I feel like the Qwen and Gemma open source models, together with Pi and the entire remote access pipeline routine, is now finally becoming a truly viable alternative to commercially hosted frontier LLM models and harnesses. I'll keep using ChatGPT, because it's so smart & inexpensive, and because it has been so reliably effective for big projects over the past 6 months - and I'll keep using hosted models like Gemini 3.1 Flash Lite - but I'm no longer worried that my entire development process might come to a halt if any particular commercial hosted service disappears.

The open source self-hosted ecosystem finally feels like it's good enough to use for real work. The state of the art has come a long way from copying/pasting code from chat sessions with GPT-OSS:20b and OpenWebUI!

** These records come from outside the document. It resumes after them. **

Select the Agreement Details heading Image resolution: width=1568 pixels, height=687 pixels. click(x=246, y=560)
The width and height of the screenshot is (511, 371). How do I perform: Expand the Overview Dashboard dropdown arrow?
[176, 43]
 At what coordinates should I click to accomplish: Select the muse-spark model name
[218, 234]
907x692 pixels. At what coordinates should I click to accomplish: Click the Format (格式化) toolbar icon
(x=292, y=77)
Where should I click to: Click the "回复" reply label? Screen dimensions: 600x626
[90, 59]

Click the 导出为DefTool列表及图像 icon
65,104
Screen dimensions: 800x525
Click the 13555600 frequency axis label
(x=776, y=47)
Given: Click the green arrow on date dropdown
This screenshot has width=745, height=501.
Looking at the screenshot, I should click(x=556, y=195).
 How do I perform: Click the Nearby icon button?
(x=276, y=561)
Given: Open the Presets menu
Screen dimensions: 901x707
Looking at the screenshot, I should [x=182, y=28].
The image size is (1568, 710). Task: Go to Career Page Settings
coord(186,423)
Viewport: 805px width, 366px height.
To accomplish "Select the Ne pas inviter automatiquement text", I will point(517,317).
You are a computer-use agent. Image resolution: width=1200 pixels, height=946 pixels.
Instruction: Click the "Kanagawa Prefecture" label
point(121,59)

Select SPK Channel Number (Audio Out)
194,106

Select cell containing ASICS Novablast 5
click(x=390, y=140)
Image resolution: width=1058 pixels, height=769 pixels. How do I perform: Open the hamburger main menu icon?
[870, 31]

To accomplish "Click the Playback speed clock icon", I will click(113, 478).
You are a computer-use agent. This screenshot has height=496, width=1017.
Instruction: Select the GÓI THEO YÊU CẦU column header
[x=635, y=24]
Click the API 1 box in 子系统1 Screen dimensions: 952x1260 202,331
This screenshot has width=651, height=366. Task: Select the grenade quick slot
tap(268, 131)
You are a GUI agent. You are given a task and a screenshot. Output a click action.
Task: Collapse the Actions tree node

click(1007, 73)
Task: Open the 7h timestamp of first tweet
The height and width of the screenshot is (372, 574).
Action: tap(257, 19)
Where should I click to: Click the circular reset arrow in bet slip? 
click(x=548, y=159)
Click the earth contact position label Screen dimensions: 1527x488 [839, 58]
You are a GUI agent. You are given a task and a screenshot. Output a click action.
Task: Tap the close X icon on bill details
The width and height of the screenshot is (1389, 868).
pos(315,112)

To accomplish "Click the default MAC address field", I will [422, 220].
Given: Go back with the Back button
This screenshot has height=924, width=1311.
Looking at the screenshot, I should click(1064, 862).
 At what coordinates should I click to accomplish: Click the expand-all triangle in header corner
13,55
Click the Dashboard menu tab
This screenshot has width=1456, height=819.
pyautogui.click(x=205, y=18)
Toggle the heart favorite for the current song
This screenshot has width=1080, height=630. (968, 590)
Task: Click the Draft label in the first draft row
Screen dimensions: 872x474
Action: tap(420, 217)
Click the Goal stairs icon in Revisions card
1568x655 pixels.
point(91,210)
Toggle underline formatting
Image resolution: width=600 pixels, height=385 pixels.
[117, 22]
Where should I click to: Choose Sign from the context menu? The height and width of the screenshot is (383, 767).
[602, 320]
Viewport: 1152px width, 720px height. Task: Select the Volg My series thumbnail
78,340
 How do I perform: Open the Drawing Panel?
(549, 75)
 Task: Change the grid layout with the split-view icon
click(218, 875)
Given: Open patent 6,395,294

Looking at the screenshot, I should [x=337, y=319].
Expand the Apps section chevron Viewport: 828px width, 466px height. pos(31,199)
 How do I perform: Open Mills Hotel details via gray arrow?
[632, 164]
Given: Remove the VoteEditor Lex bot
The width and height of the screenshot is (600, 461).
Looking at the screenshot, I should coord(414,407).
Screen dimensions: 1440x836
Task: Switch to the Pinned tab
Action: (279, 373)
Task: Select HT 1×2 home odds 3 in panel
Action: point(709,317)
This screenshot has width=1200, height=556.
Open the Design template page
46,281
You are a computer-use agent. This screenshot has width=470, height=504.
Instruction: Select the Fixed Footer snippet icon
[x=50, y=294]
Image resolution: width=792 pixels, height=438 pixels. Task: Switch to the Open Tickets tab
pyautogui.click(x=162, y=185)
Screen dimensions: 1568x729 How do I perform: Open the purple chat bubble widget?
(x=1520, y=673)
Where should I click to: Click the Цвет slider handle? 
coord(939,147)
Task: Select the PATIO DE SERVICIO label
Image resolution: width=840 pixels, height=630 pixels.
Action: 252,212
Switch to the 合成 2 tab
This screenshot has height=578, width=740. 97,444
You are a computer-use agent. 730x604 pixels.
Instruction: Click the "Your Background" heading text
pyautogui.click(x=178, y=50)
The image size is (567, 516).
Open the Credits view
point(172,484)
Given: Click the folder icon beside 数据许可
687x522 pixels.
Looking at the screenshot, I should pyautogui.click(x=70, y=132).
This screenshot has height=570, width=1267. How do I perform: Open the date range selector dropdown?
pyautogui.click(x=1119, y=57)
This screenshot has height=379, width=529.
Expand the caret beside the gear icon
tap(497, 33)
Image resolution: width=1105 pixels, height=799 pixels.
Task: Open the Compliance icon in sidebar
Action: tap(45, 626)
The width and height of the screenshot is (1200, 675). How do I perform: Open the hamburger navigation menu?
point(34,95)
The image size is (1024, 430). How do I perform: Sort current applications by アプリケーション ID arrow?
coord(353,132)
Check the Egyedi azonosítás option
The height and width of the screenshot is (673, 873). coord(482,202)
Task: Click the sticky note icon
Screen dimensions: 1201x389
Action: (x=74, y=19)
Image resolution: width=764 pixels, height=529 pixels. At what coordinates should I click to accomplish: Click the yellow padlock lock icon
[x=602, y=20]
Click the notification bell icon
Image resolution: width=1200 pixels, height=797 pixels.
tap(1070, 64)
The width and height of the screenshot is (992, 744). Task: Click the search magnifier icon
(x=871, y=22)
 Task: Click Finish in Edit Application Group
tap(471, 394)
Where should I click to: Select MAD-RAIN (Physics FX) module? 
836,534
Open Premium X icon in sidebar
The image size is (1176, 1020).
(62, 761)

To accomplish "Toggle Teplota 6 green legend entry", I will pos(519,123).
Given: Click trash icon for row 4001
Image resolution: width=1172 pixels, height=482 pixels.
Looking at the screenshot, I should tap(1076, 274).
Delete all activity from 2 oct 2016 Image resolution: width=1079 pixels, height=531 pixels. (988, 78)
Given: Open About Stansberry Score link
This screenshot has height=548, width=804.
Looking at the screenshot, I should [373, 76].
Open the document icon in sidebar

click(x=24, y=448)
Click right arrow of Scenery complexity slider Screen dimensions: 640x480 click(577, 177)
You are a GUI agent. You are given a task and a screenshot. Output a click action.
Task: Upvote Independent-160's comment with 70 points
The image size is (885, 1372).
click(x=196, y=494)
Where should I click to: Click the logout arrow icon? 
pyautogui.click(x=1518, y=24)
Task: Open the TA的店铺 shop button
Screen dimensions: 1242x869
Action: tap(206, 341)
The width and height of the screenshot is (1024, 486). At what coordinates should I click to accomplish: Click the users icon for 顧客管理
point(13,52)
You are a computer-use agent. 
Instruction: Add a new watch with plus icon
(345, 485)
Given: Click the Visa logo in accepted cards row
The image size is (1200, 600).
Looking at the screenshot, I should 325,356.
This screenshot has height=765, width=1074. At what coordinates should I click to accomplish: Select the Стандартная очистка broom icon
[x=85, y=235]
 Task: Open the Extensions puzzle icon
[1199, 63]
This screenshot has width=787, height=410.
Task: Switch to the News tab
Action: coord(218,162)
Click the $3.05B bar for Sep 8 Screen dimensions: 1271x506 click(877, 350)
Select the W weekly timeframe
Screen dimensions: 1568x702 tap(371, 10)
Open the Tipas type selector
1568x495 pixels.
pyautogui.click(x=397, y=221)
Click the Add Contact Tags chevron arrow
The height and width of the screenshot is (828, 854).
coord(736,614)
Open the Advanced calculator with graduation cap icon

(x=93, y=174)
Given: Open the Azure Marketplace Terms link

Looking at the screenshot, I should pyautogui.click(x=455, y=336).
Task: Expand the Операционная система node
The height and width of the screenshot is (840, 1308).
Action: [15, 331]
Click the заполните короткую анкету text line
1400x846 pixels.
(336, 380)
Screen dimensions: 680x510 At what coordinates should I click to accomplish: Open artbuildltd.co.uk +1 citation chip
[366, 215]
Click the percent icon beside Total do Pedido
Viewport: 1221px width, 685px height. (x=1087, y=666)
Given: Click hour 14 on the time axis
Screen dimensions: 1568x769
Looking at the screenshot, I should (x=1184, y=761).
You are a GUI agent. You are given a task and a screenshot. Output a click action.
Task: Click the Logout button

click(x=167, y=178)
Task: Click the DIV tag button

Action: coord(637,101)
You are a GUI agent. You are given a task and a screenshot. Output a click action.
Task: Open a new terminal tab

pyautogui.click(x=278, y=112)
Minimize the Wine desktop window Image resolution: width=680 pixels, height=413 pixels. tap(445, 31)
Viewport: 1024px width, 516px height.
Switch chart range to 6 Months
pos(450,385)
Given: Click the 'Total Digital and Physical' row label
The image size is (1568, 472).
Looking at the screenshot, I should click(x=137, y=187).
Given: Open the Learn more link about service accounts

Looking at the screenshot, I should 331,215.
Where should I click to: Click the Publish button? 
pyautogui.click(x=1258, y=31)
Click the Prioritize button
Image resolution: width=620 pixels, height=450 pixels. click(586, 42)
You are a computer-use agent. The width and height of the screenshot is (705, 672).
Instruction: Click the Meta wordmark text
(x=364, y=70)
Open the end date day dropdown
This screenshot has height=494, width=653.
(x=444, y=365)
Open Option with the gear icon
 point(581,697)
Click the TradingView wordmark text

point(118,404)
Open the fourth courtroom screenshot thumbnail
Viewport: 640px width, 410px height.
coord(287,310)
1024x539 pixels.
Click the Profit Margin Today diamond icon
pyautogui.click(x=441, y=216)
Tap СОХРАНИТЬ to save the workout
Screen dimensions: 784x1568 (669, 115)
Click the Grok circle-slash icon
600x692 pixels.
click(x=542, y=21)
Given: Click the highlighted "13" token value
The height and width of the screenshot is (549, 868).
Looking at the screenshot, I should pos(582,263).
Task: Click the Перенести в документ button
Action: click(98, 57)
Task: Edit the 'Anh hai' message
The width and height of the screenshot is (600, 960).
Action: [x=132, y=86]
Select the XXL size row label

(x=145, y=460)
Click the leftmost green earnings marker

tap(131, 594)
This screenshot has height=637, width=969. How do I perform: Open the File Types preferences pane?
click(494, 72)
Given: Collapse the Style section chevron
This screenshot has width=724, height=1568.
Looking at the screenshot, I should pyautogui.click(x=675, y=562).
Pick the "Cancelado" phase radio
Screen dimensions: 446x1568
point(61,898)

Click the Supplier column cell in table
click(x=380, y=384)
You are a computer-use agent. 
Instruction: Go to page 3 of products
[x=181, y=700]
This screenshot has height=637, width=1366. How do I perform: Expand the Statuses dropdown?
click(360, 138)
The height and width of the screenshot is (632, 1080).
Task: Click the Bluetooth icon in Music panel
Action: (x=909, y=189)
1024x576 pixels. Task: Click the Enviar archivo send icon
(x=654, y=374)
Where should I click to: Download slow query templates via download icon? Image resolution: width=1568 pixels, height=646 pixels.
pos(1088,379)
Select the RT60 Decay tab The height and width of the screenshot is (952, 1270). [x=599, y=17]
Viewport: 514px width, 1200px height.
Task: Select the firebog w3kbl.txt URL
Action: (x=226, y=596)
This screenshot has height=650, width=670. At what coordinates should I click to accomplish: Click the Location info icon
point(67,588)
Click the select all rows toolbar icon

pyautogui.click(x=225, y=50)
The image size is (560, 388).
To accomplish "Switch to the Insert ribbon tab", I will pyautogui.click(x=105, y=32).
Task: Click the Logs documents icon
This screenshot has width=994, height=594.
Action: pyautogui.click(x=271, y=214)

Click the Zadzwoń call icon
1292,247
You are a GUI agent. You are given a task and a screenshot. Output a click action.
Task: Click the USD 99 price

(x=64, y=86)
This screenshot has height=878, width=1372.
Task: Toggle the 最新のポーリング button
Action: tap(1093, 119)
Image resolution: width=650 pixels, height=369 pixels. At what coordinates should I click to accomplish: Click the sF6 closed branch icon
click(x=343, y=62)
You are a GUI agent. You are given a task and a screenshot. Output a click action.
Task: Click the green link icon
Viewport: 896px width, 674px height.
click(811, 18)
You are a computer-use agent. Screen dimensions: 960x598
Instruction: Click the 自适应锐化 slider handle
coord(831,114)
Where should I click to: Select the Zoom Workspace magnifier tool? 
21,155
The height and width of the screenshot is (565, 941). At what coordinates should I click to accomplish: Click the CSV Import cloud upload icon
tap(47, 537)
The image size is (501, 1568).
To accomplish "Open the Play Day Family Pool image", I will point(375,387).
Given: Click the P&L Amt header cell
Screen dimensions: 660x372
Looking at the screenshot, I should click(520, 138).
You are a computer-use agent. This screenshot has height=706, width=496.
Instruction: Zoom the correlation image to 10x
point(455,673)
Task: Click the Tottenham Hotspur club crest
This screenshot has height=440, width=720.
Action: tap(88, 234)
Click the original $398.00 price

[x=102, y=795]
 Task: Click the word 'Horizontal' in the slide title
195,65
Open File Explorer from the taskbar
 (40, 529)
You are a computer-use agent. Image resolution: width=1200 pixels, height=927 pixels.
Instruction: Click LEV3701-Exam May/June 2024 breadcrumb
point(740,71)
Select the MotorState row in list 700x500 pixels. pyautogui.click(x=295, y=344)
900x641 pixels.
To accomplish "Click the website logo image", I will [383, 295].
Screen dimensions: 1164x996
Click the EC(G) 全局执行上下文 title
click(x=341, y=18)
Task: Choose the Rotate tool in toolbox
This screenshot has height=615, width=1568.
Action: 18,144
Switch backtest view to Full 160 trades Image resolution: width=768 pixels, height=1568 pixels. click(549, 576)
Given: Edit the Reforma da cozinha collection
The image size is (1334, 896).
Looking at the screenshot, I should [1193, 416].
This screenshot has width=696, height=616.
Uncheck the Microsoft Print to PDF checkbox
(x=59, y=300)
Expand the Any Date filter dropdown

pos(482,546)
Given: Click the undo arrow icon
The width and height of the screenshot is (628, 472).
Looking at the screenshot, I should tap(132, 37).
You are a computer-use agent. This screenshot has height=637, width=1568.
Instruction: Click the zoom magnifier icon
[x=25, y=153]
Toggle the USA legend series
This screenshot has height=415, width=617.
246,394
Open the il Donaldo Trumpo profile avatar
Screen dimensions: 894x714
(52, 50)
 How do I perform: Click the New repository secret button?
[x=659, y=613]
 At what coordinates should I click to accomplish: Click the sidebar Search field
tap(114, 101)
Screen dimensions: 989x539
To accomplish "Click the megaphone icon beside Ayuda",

I'm looking forward to exploring all the features available in the newest Openclaw (things like build in connectivity with Google Meet...), as well as continuing to use other agents like Goose (which I've embedded in several projects already). And hold on to your seats this year for local LLM models to get much faster, smaller, and more capable. Keep watching as new big models like Deepseek 4 get more mature - and if improvements like Turboquant actually pan out, we could see huge gains in size, speed, and performance on GPUs of all sizes.